→ Brief:
Repeat nothing but the lines below running from the one containing "body tehnika (39, 1610)" to the one containing "215.895.2000 (828, 2460)". Keep both end lines.

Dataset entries
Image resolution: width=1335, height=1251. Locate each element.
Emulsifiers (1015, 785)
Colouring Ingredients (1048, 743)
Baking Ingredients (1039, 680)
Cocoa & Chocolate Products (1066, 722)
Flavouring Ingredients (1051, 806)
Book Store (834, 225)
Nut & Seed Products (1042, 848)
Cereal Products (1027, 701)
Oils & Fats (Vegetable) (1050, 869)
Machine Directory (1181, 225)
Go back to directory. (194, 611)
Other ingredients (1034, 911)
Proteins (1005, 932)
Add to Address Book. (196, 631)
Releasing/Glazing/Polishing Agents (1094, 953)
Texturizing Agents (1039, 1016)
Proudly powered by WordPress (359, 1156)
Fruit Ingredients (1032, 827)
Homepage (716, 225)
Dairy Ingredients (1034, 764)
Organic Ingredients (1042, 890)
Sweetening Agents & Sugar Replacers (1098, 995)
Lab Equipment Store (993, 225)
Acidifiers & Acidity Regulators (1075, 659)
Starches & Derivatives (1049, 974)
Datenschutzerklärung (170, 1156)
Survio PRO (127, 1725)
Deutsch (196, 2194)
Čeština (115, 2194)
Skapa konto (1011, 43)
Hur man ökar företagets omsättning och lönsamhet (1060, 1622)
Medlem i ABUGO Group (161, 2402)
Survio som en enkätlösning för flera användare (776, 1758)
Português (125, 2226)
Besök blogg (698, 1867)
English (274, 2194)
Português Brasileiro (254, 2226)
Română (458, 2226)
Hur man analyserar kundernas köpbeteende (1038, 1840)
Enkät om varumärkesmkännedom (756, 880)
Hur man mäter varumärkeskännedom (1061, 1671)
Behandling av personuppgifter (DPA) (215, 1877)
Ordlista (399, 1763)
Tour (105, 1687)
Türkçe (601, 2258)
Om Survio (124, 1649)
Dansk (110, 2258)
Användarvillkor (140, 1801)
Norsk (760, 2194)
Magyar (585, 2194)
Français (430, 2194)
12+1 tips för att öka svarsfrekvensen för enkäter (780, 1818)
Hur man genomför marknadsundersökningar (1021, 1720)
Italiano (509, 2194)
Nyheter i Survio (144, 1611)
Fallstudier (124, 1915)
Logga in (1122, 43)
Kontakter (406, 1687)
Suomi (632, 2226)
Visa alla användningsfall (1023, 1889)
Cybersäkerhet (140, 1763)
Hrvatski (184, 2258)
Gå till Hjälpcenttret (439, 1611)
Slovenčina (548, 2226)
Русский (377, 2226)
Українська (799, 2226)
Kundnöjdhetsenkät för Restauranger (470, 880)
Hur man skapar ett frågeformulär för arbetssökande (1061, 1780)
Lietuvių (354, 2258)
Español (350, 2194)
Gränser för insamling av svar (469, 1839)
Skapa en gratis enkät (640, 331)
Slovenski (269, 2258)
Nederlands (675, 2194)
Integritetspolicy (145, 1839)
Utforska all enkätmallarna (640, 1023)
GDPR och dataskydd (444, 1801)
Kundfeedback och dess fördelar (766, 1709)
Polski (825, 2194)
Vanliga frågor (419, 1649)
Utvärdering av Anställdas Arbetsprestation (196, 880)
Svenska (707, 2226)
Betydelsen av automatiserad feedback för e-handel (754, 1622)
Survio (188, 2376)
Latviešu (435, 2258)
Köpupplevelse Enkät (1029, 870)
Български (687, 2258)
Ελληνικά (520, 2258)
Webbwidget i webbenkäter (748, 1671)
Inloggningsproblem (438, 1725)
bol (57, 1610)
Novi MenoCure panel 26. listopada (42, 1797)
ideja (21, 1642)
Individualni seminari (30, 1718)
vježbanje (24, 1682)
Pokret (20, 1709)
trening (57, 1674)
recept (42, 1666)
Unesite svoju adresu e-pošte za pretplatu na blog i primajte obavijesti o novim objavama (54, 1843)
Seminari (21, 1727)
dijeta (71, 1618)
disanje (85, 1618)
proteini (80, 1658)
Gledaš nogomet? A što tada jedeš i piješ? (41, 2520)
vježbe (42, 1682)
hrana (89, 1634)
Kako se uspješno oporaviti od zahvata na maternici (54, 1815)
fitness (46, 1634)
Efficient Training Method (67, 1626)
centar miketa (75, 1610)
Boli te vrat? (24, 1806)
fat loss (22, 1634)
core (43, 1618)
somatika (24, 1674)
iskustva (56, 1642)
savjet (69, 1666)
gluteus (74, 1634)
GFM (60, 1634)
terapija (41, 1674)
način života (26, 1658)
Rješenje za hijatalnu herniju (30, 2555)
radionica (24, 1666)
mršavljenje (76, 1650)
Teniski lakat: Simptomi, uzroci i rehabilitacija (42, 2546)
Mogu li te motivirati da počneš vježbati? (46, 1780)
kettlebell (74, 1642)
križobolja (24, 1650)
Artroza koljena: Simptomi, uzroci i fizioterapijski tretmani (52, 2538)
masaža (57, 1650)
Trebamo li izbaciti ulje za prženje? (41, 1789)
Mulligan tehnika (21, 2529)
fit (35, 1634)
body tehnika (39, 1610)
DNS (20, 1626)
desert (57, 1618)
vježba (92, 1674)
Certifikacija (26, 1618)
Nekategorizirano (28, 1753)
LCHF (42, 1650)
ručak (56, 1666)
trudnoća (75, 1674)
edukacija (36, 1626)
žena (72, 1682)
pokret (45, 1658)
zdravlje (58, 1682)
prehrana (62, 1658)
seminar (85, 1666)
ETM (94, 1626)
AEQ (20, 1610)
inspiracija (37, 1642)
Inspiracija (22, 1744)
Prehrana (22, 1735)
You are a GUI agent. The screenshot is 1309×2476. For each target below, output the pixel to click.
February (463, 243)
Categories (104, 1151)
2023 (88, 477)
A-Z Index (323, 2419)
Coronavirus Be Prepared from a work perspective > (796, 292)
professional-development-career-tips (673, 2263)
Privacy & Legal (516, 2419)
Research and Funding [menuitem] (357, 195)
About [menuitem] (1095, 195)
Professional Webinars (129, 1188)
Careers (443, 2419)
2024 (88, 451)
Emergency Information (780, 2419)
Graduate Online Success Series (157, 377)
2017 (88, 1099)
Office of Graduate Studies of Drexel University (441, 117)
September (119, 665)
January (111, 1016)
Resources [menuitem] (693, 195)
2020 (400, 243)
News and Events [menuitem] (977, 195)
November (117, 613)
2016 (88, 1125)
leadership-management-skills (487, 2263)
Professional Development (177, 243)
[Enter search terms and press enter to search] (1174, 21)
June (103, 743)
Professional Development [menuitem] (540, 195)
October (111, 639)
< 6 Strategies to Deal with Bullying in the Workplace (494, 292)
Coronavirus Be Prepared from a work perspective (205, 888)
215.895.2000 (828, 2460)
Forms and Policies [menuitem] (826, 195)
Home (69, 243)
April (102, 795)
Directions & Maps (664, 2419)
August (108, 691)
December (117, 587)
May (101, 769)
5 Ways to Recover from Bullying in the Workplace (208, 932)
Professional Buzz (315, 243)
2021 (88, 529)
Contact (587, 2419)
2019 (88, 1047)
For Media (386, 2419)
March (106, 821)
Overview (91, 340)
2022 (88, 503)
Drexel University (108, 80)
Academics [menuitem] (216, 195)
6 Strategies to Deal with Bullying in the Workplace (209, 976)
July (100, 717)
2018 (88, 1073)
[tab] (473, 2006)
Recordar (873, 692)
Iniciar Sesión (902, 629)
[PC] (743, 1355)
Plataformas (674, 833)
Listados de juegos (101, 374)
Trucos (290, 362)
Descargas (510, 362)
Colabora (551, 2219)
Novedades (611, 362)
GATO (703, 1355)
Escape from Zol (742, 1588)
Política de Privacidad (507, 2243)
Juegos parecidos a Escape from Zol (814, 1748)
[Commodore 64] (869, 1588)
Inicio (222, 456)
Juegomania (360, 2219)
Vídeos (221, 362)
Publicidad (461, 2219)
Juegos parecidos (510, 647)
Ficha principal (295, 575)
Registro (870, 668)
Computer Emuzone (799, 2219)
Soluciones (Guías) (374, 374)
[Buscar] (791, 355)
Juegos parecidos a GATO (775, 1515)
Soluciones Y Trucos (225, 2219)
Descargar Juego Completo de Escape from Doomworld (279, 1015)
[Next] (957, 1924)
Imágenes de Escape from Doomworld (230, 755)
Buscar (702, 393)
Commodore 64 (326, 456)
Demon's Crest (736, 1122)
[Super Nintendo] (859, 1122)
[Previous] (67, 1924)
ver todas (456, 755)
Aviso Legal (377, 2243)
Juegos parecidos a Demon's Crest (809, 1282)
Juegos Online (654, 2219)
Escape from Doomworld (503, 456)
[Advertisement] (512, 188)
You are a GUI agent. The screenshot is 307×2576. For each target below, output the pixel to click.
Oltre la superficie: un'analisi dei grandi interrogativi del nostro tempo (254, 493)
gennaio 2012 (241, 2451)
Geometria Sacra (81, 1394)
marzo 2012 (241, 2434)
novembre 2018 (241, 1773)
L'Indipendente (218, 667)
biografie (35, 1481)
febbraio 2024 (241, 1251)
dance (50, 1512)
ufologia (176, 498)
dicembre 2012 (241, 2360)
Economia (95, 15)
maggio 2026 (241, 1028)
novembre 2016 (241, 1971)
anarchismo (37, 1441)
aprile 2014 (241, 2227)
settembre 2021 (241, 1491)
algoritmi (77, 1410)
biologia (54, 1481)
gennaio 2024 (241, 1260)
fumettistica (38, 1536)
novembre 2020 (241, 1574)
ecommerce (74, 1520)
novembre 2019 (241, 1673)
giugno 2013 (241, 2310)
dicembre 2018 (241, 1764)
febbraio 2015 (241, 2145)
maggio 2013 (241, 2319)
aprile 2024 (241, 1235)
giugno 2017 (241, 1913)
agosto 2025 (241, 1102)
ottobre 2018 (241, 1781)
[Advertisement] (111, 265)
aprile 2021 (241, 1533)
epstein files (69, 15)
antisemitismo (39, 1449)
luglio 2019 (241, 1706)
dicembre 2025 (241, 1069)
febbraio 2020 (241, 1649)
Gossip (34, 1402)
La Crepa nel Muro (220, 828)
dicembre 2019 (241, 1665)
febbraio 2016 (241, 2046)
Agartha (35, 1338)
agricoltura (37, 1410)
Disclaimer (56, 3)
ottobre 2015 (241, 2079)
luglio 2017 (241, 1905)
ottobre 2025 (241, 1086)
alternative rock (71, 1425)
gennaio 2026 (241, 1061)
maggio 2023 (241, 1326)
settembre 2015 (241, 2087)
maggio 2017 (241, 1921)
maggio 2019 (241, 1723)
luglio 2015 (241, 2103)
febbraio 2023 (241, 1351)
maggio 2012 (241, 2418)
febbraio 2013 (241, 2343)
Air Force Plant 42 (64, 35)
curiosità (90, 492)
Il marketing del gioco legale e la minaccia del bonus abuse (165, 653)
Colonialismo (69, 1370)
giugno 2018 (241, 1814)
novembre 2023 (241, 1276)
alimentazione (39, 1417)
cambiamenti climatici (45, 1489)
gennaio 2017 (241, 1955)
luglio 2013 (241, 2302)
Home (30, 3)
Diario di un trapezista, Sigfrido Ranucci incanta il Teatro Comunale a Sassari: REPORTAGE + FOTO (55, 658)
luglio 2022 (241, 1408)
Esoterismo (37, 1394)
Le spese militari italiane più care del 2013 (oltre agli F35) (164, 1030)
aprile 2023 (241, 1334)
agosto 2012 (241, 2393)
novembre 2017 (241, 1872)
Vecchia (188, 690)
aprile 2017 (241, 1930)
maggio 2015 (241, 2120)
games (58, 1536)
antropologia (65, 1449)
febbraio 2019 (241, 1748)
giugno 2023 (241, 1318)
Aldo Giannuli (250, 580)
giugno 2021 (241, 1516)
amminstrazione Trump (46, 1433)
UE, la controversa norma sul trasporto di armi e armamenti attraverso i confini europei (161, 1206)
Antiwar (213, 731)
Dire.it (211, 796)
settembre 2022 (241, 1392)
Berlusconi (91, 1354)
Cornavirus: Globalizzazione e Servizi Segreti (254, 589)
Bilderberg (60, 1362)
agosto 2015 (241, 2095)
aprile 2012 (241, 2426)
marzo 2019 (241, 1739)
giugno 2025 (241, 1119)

→ Task result:
body tehnika (39, 1610)
DNS (20, 1626)
desert (57, 1618)
vježba (92, 1674)
Certifikacija (26, 1618)
Nekategorizirano (28, 1753)
LCHF (42, 1650)
ručak (56, 1666)
trudnoća (75, 1674)
edukacija (36, 1626)
žena (72, 1682)
pokret (45, 1658)
zdravlje (58, 1682)
prehrana (62, 1658)
seminar (85, 1666)
ETM (94, 1626)
AEQ (20, 1610)
inspiracija (37, 1642)
Inspiracija (22, 1744)
Prehrana (22, 1735)
You are a GUI agent. The screenshot is 1309×2476. For each target below, output the pixel to click.
February (463, 243)
Categories (104, 1151)
2023 (88, 477)
A-Z Index (323, 2419)
Coronavirus Be Prepared from a work perspective > (796, 292)
professional-development-career-tips (673, 2263)
Privacy & Legal (516, 2419)
Research and Funding [menuitem] (357, 195)
About [menuitem] (1095, 195)
Professional Webinars (129, 1188)
Careers (443, 2419)
2024 (88, 451)
Emergency Information (780, 2419)
Graduate Online Success Series (157, 377)
2017 (88, 1099)
Office of Graduate Studies of Drexel University (441, 117)
September (119, 665)
January (111, 1016)
Resources [menuitem] (693, 195)
2020 (400, 243)
News and Events [menuitem] (977, 195)
November (117, 613)
2016 (88, 1125)
leadership-management-skills (487, 2263)
Professional Development (177, 243)
[Enter search terms and press enter to search] (1174, 21)
June (103, 743)
Professional Development [menuitem] (540, 195)
October (111, 639)
< 6 Strategies to Deal with Bullying in the Workplace (494, 292)
Coronavirus Be Prepared from a work perspective (205, 888)
215.895.2000 (828, 2460)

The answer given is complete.